▸ **Task brief**
Extract each line below that contains the string "value".

───

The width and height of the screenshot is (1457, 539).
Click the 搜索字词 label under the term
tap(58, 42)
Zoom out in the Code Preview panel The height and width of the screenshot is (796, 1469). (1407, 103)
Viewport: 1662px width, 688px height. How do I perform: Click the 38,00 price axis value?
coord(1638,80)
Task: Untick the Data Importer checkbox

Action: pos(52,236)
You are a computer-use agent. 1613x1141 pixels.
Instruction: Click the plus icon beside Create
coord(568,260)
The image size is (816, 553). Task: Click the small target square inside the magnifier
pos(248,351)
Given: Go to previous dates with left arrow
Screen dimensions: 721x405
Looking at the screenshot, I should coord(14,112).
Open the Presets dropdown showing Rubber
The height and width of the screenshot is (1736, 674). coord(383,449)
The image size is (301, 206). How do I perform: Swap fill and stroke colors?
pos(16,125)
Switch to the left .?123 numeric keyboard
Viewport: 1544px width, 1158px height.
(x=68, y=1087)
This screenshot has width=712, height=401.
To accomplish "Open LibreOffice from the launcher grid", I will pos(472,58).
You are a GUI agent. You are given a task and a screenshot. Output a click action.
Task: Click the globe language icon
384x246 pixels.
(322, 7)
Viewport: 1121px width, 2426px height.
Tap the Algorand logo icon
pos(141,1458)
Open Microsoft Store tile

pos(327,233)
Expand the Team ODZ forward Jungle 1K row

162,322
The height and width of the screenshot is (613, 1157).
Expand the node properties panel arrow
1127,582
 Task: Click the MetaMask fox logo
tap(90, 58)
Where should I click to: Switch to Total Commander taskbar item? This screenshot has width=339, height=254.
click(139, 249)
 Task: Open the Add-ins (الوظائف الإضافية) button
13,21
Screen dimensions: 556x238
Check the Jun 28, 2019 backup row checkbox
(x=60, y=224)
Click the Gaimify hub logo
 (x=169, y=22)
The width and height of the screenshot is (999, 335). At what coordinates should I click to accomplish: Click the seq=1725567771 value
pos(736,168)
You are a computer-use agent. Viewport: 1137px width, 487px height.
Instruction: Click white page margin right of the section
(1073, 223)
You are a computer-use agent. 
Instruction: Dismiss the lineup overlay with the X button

───

▸ **Solution to the exercise**
Viewport: 1662px width, 688px height. How do I perform: Click the 38,00 price axis value?
The width and height of the screenshot is (999, 335). At what coordinates should I click to accomplish: Click the seq=1725567771 value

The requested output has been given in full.